== Problem statement ==
Extract the passage from the TiDB Index Advisor text, starting at "Index Advisor is based" and ending at "index is valuable.", copying it word for word.

== Document segment ==
#####

Automate Database Optimization: Say Goodbye to Manual Indexing with TiDB Index Advisor

Mydbops
Mar 11, 2024
12
Mins to Read
All

Database performance tuning hinges on optimal index selection. However, this process is notoriously complex and time-consuming, even for seasoned database administrators. Even experienced experts struggle to identify the most effective indexing strategy for intricate workloads involving numerous tables (dozens or even hundreds) and countless SQL queries (thousands).

TiDB Index Advisor

TiDB Index Advisor is a command-line tool that can automatically recommend indexes based on the workload, statistics, and execution plan cost in TiDB, which can greatly reduce the workload of index maintenance in performance tuning.

How TiDB Index Advisor works

Index Advisor is based on the Hypo Index feature of TiDB. This feature allows users to create and maintain a series of hypothetical indexes in the optimizer. These indexes are only maintained in the optimizer and will not be actually created, so the overhead is very low. Combined with the Explain statement, you can evaluate the impact of an index on the query plan, and then determine whether the index is valuable.

How TiDB Index Advisor Works
How TiDB Index Advisor Works

The working principle of Index Advisor is as follows, which can be roughly divided into three steps:

  • Data Gathering: It collects relevant information from the TiDB instance's system tables, including table structures, statistics, and related queries within the workload.
  • Candidate Generation: Based on the collected data, Index Advisor generates potential indexes (candidate indexes). It then leverages the Hypo Index feature to create these hypothetical indexes within the optimizer.
  • Evaluation and Recommendation: Using the Explain statement, Index Advisor assesses the value of each candidate index. This evaluation determines if the index can reduce the cost of query plans. Finally, based on this analysis, Index Advisor recommends valuable indexes for implementation.

How to Use TiDB Index Advisor

TiDB Index Advisor offers two usage modes: online and offline.

  • Online Mode: This mode provides a simpler setup. Index Advisor directly accesses your TiDB instance to analyze your workload and recommend indexes. It only reads system tables and creates temporary Hypo Indexes, so there's no impact on your data.
  • Offline Mode: This mode offers more flexibility but requires some data preparation. Index Advisor starts a local TiDB instance, imports the data you provide, and then analyzes it to recommend indexes.

Breakdown of the online vs. offline modes:

  • Online Mode: Easier to use and more secure. It directly analyzes your existing TiDB cluster without requiring any data export. However, it offers less flexibility.

#####

== Data section ==

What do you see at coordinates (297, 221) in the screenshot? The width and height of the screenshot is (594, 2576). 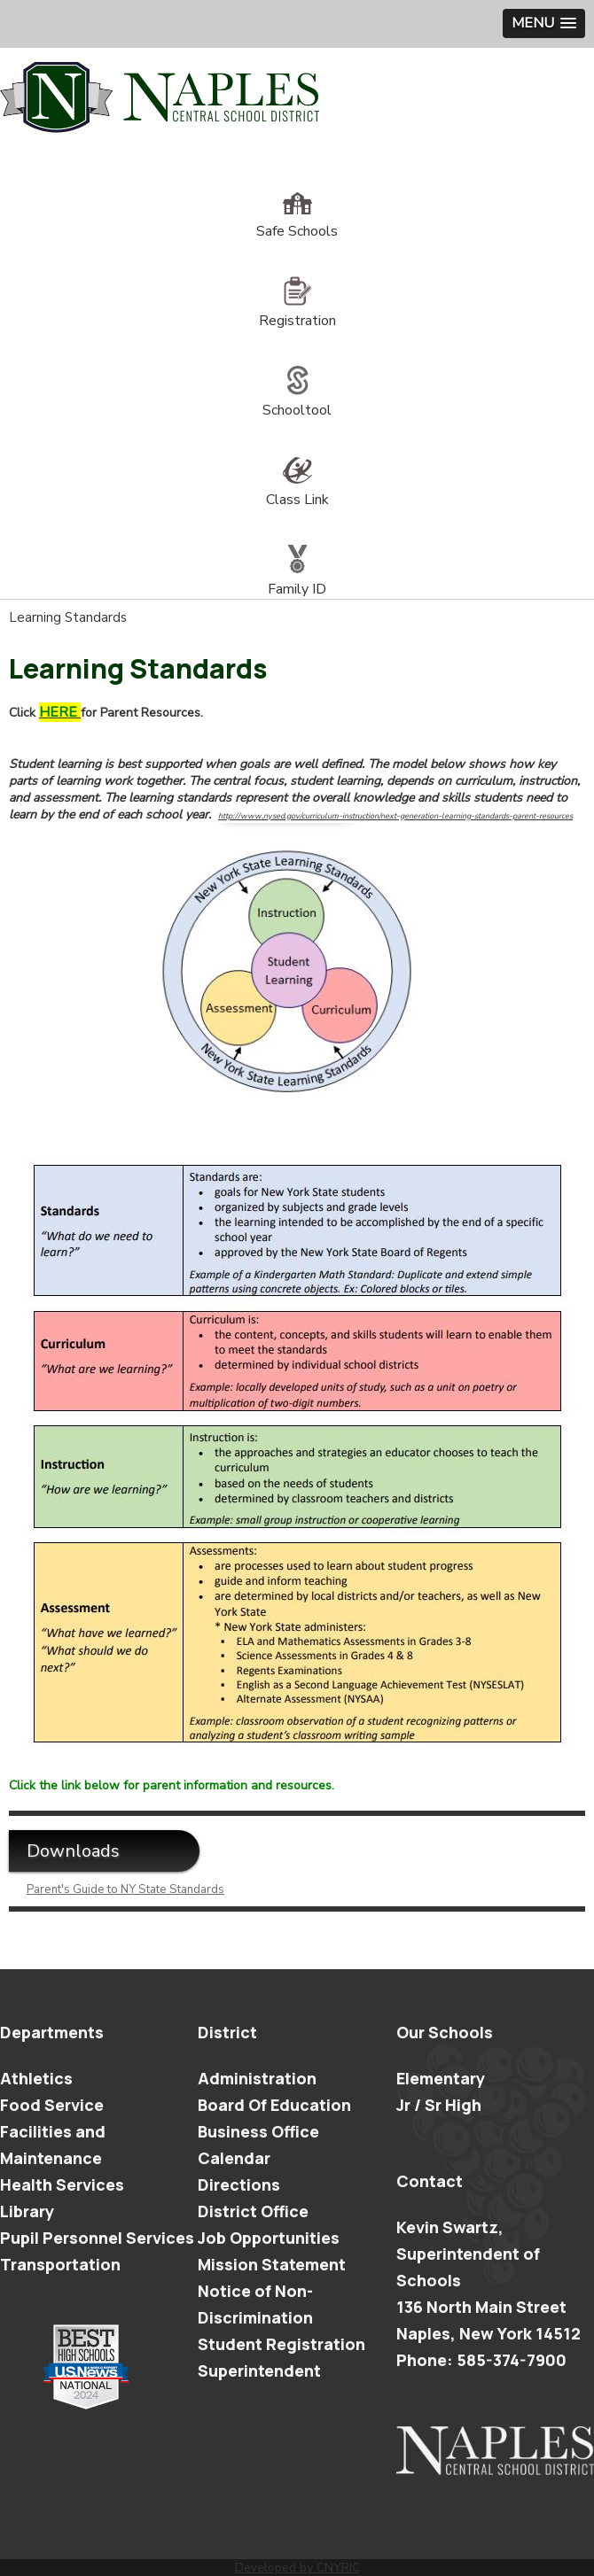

#####

== Answer to this exercise ==
Index Advisor is based on the Hypo Index feature of TiDB. This feature allows users to create and maintain a series of hypothetical indexes in the optimizer. These indexes are only maintained in the optimizer and will not be actually created, so the overhead is very low. Combined with the Explain statement, you can evaluate the impact of an index on the query plan, and then determine whether the index is valuable.